Question :
My attempt:
Let $a=17399172$ $$\begin{align} &\sum_{k=1}^{a}\frac{-1-H_k}{\log_2\left(\sum_{j=0}^{k}\left(\ln\left(e^{C_j^k}\right)\right)\right)(1-e)^k} \\ &= \sum_{k=1}^{a}\frac{-1-H_k}{\log_2\left(\sum_{j=0}^{k}\left(C_j^k\right)\right)(1-e)^k} \\ &= \sum_{k=1}^{a}\frac{-1-H_k}{\log_2\left(2^k\right)(1-e)^k} \\ &= \sum_{k=1}^{a}\frac{-1-H_k}{k(1-e)^k} \\ \end{align}$$
Can you give me some hints what to do afterwards? I'll try by myself.

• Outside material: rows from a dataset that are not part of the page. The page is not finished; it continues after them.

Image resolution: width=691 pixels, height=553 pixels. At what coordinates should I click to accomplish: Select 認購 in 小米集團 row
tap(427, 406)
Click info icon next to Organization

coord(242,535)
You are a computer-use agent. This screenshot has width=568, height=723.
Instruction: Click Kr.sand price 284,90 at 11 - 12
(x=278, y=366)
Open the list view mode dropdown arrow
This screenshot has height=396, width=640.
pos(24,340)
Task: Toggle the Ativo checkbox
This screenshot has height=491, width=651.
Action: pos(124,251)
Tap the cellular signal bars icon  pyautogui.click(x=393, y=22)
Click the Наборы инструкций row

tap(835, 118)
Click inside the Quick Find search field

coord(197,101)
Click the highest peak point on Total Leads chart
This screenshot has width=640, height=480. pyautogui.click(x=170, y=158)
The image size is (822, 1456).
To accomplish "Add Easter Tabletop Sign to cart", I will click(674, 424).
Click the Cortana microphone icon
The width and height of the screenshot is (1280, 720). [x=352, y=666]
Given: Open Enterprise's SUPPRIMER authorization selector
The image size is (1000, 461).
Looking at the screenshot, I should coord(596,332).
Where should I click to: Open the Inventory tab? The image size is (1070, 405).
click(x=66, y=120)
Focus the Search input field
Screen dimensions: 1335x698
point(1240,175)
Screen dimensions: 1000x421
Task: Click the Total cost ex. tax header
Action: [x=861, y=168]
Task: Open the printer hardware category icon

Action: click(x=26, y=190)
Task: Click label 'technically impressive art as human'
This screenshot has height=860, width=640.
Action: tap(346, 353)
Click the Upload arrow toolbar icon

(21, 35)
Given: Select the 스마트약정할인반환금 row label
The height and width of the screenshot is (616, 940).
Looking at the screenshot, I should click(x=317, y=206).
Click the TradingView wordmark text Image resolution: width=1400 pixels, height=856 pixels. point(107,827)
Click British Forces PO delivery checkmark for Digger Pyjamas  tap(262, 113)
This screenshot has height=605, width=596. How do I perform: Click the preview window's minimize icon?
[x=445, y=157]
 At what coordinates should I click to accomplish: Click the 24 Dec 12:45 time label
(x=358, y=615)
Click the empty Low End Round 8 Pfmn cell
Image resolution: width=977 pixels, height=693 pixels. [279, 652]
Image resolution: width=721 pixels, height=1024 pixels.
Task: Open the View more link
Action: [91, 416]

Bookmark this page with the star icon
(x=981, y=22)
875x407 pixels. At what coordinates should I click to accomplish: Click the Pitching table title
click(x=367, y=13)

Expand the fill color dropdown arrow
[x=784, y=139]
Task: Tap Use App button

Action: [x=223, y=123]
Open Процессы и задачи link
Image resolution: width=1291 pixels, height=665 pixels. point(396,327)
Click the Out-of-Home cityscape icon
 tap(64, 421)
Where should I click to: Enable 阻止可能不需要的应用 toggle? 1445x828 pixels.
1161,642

This is not a full answer but I will elaborate on @Dr.WolfgangHintze comments. We have $$ \begin{align} S &= \sum_{k=1}^{a}\frac{-1-H_k}{k(1-e)^k}\\ &= -\sum_{k=0}^{a-1}(1+H_{k+1})\frac{(\frac{1}{1-e})^{k+1}}{k+1} \\ &= -\int_0^{\frac{1}{1-e}}\sum_{k=0}^{a-1}(1+H_{k+1})t^k\,\mathrm dt\\ &=: -\int_0^{\frac{1}{1-e}}S^\ast(t)\,\mathrm dt. \end{align} $$ Now write $$ \begin{align} S^\ast(t) &= \sum_{k=0}^{a-1}(1+H_{k+1})t^k\\ &= \frac{1-t^a}{1-t}+\sum_{k=0}^{a-1}H_{k+1}t^k\\ &= \frac{1-t^a}{1-t}+\sum_{k=0}^\infty H_{k+1}t^k-\sum_{k=a}^\infty H_{k+1}t^k\\ &= \frac{1-t^a}{1-t}+\sum_{k=0}^\infty H_{k+1}t^k-\sum_{k=0}^\infty H_{a+k+1}t^{a+k}. \end{align} $$ Working with the recurrence relations for the harmonic numbers as well as the Cauchy product we find $$ \begin{align} \sum_{k=0}^\infty H_{a+k+1}t^{a+k} &=t^a\sum_{k=0}^\infty (H_a+\sum_{\ell=1}^{k+1}\frac{1}{a+\ell})t^k\\ &=t^a\left(\frac{H_a}{1-t}+\sum_{k=0}^\infty\sum_{\ell=0}^k\frac{1}{a+1+\ell}t^k\right)\\ &=\frac{t^a}{1-t}\left(H_a+\sum_{k=0}^\infty\frac{1}{a+1+k}t^k\right)\\ &=\frac{t^a}{1-t}\left(H_a+\sum_{k=0}^\infty\frac{(1)_k\Gamma(a+1+k)}{\Gamma(a+2+k)}\frac{t^k}{k!}\right)\\ &=\frac{t^a}{1-t}\left(H_a+\frac{1}{1+a}F\left({1,1+a\atop 2+a};t\right)\right). \end{align} $$ Setting $a=0$ gives the closed form for the other series term and so $$ \begin{align} S^\ast(t) &= \frac{1-t^a}{1-t}-\frac{\log(1-t)}{1-t}-\frac{t^a}{1-t}\left(H_a+\frac{1}{1+a}F\left({1,1+a\atop 2+a};t\right)\right). \end{align} $$ Therefore, $$ \begin{align} S &= -\int_0^{\frac{1}{1-e}} \frac{1-t^a}{1-t}-\frac{\log(1-t)}{1-t}-\frac{t^a}{1-t}\left(H_a+\frac{1}{1+a}F\left({1,1+a\atop 2+a};t\right)\right)\,\mathrm dt. \end{align} $$ Most of the integrals are easy to evaluate with the exception of the integral involving the hypergeometric function which will take a little extra work.